The Pope also covered up for an abusive priest from the City of San Rafael, Mendoza. Carlos Miguel Buela was confined by Pope Francis to a Monastery of San Isidro de Dueñas in Palencia (Spain) after he was repeatedly accused of sexually abusing other priests" (Infobae, 12/1).
At the beginning of March, Víctor Fernández, from his place as Archbishop of La Plata, placed Federico Wechsung as the second auxiliary Bishop of the Archdiocese of La Plata. Wechsung defended, as did Bergoglio and Fernández, the abusive priest Eduardo Lorenzo, whom he also defined as a "victim of enormous tension and suffering."

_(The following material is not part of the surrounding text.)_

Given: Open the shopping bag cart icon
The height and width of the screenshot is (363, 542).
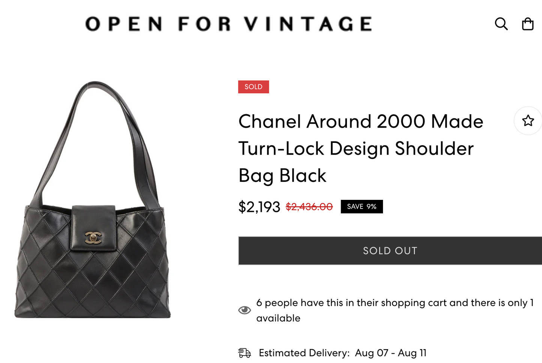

As can be seen, the policy of covering up abusive priests has continued under Francis. The opposition of the Church and the Pope to the ESI is consistent with this orientation; the curia is against children being able to identify and report abuse, and young people having access to contraceptives. It is a policy whose objective is also to reinforce the regimentation and subjugation of children and youth.
That governments like those of Alberto Fernández and Cristina Kirchner support Bergoglio politically, and the churches financially, is an affront against the movement of women and sexual diversities, and against the movements that fight against impunity for abusive priests.
The fight against impunity for abusive priests, and for the effective application of the ESI, must go hand in hand with a thorough fight against the capitalist governments that support this reactionary institution.